Coleman – She suffered so much physical abuse. So I was thinking, I was wondering if I were going to try to show some of that abuse. Like I had this thought for a moment of showing one leg longer than the other, but then I decided I don’t want her all broken up like this on this quilt. Right? And so if you look over her left eye, you would see just a little red under the lid.
There’s nothing on the other eye, just the left eye. And I just let that stand for all the abuse that her body has suffered.
MT Ideas – Well, it’s breathtaking, and you should be proud of it.
Coleman – But no woman wants to be shown all beaten and battered, though. Right?
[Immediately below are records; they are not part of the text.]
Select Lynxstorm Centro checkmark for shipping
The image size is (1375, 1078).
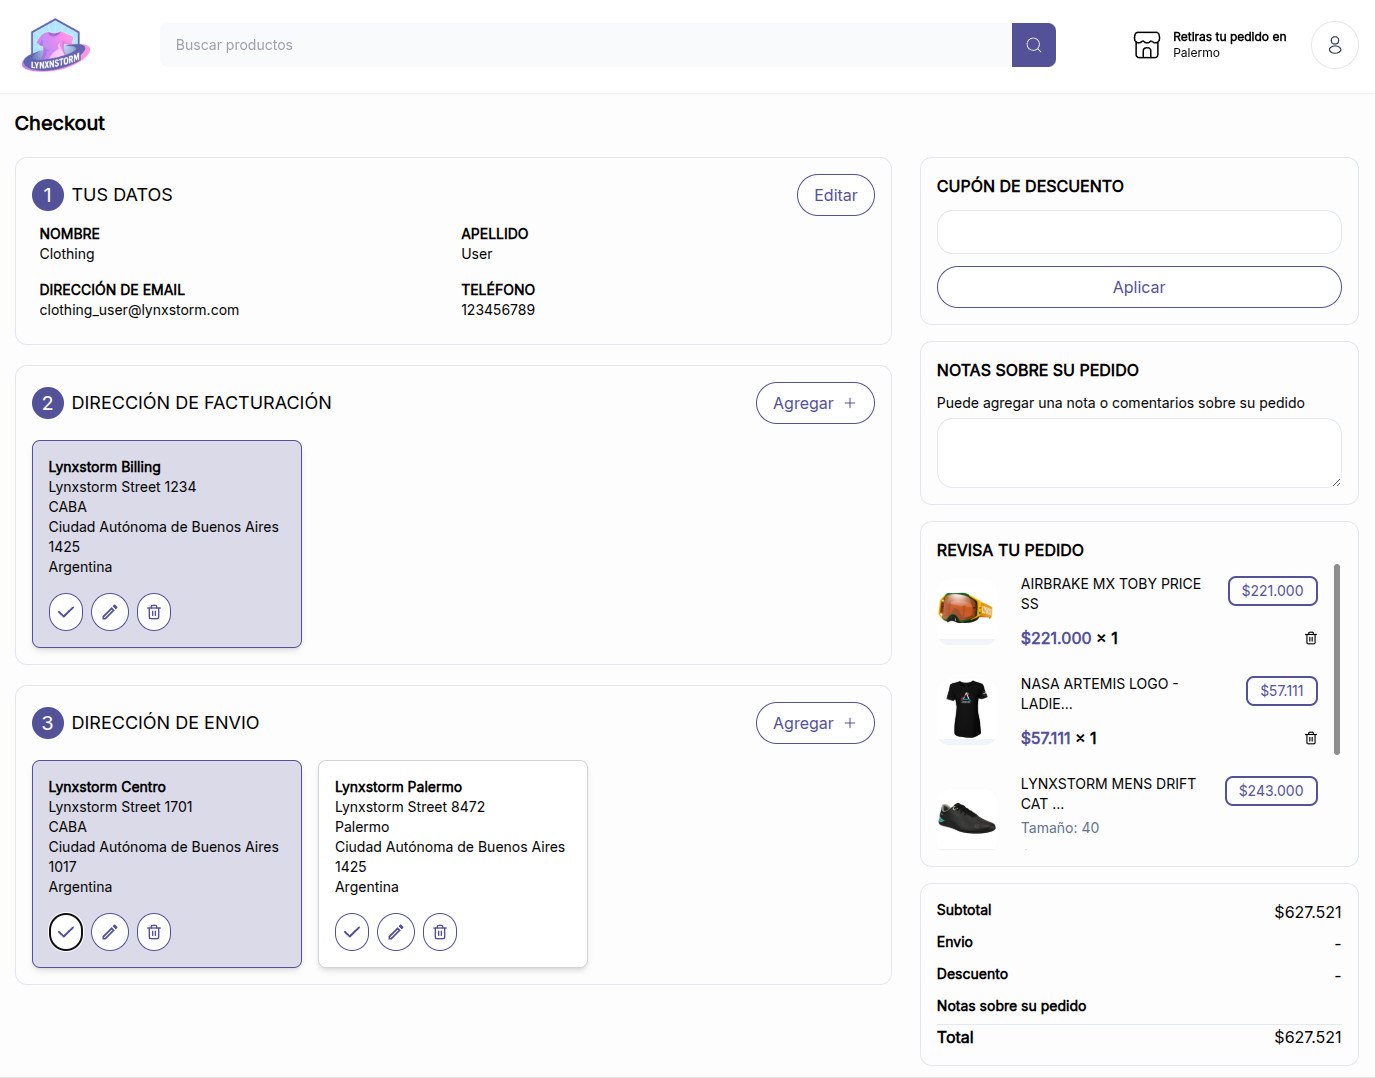click(66, 932)
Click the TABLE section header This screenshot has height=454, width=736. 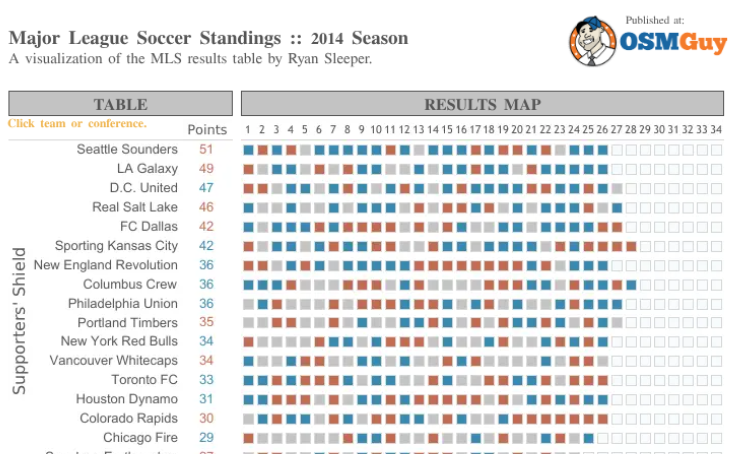(121, 104)
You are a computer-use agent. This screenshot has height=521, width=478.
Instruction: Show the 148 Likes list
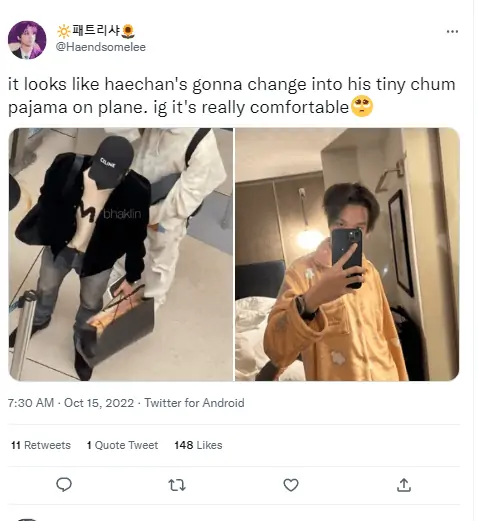coord(198,445)
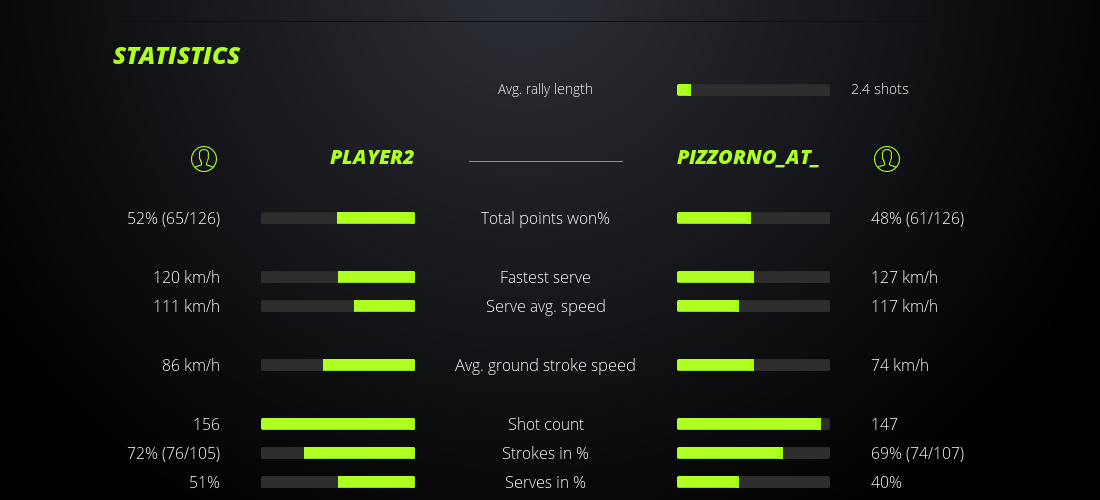Screen dimensions: 1100x500
Task: Select the PIZZORNO_AT_ name heading
Action: (748, 158)
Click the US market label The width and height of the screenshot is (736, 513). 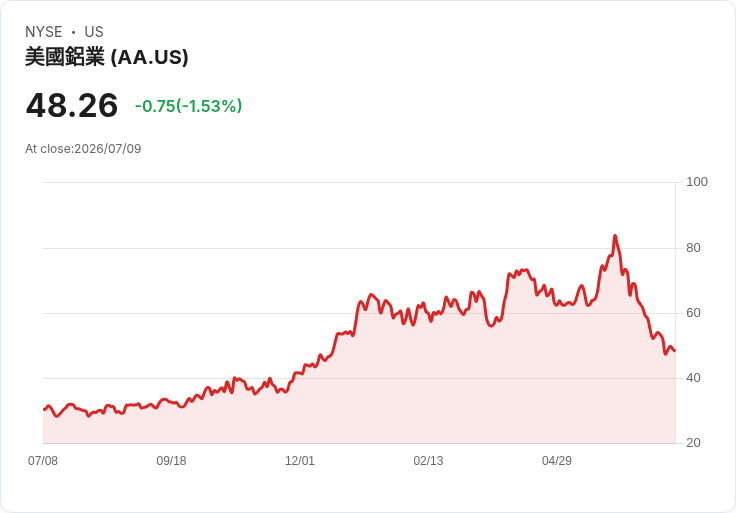click(x=94, y=31)
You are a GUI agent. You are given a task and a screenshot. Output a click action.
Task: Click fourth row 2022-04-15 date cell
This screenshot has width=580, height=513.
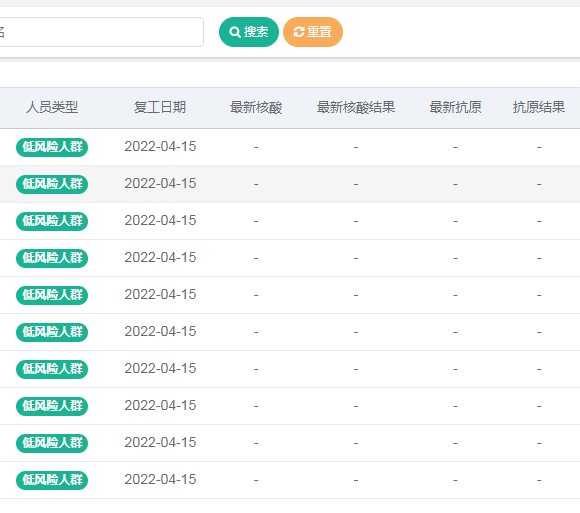tap(160, 258)
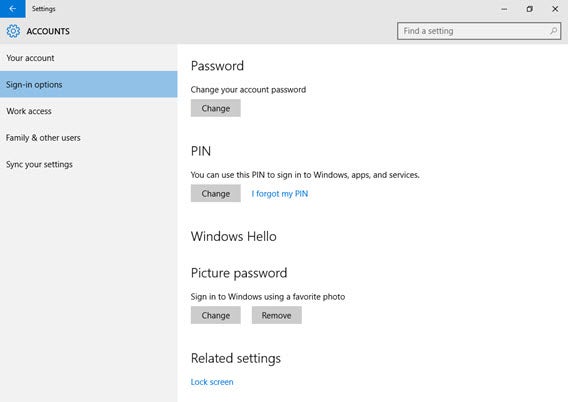
Task: Follow the I forgot my PIN link
Action: (280, 194)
As you engage with the art, the art engages with you. When it’s talking to you, you have to listen or you’ll never be able to finish anything. I’m serious about that.
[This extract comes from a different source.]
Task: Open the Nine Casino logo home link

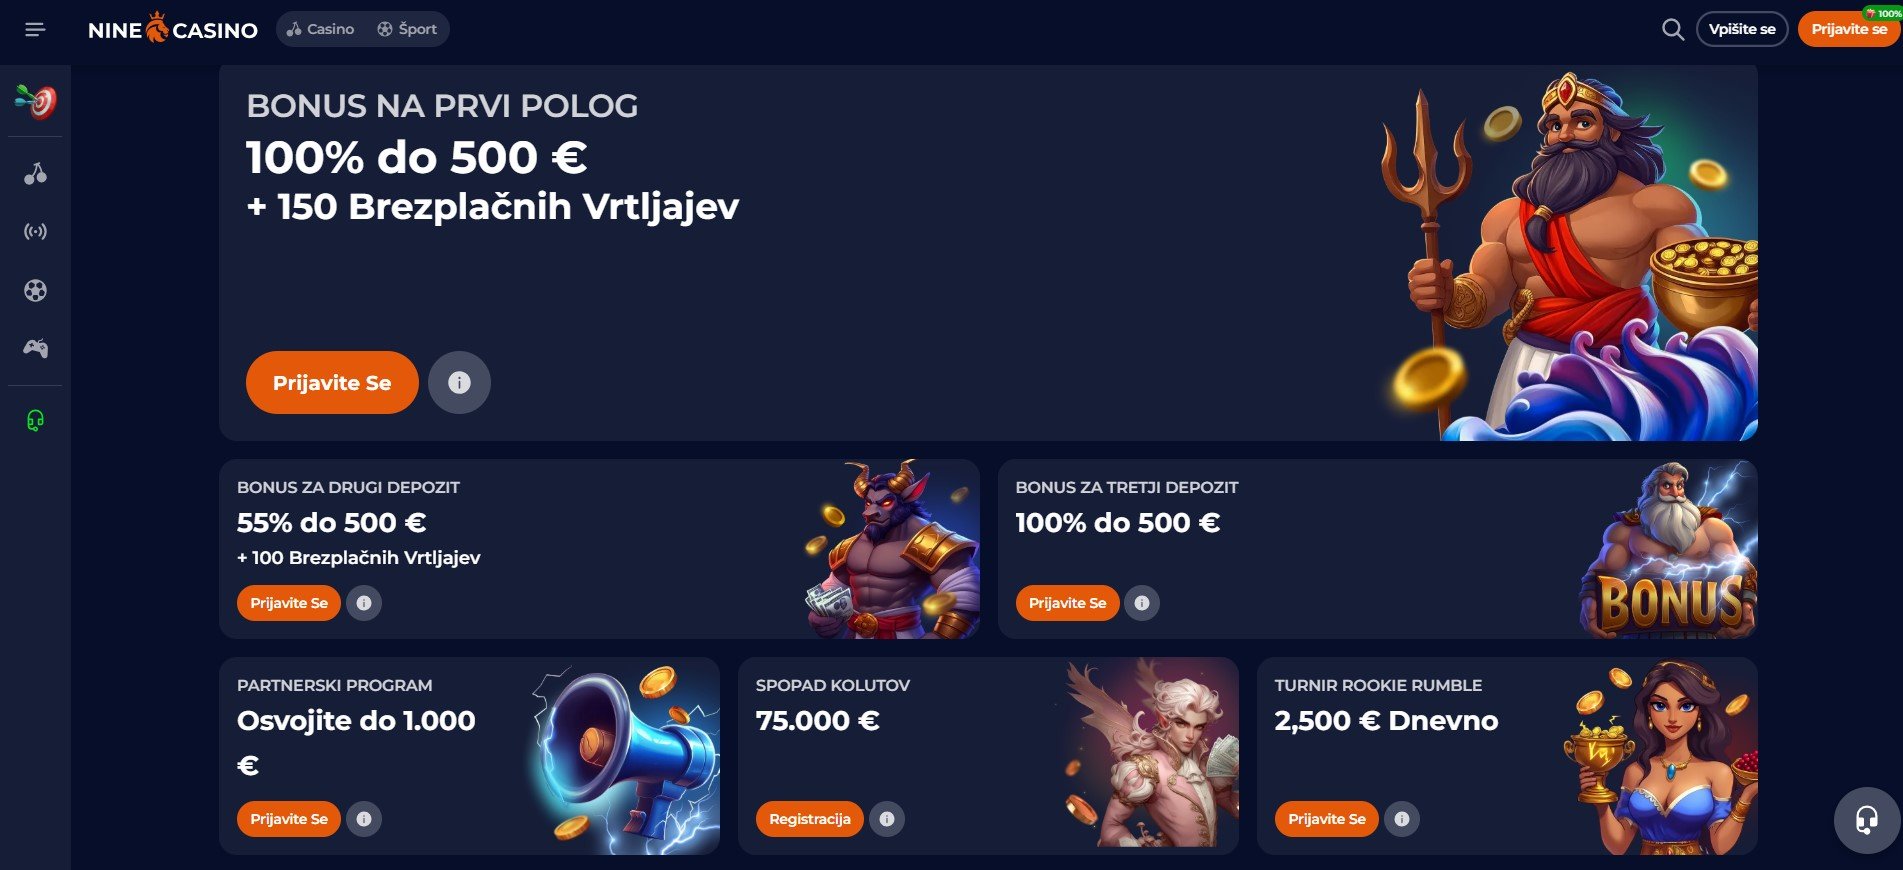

MT Ideas – So what are you working on now?
Coleman – I’m not sewing now. I’m in the middle of the school year. I don’t sew much during the school year because it’s too distracting. I usually sew when school is out.
I was on the Fannie Lou Hamer project for a year, but it was slow going until school was out. And I got behind on the project because of the Mississippi Arts Commission that wanted it completed about May 15th. So the time that I had to work on the quilt ran along the months of the school year.
So after May 15th or when school was out, I was working on that quilt about, I would say sometimes about 16 hours a day.
MT Ideas – So, do you work in your home? Is there a room, a special room that you work in?
Coleman – I work at my dining room table. But I think if you were to walk in my house, you would know that a person who sews lives there.
And you would know that a person who reads a lot of books lives there.
MT Ideas – Well, you say you’re not working on anything right now. Do you have a vision for what you’re going work on next?
Coleman – I really want to put Myrlie Evers on a quilt. And not so much as a Civil Rights worker, but as a singer at Carnegie Hall. I interviewed her a few years ago when she was about to turn 80, you know, she’s 90, 93 now, I believe. And she was talking about how pleased she was that she finally got to sing at Carnegie Hall.
MT Ideas – Uh, real quick, the Fannie Lou Hamer quilt, has any of her family seen it?
Coleman – No, and, believe it or not, she hasn’t even been to the Delta.
MT Ideas – She, the quilt?
Coleman – Yeah. She hasn’t been to the Delta yet. She needs to get up there. She’s been getting around. But we do need to go to the Delta sometime soon.
MT Ideas – I appreciate your time. I’ve learned a lot more today about sewing. It’s good to know about it, but I never could do it myself.
Coleman – Have you tried?
MT Ideas – No, ma’am. So some things I just know it’s better not to try.
Coleman – OK. I know that too.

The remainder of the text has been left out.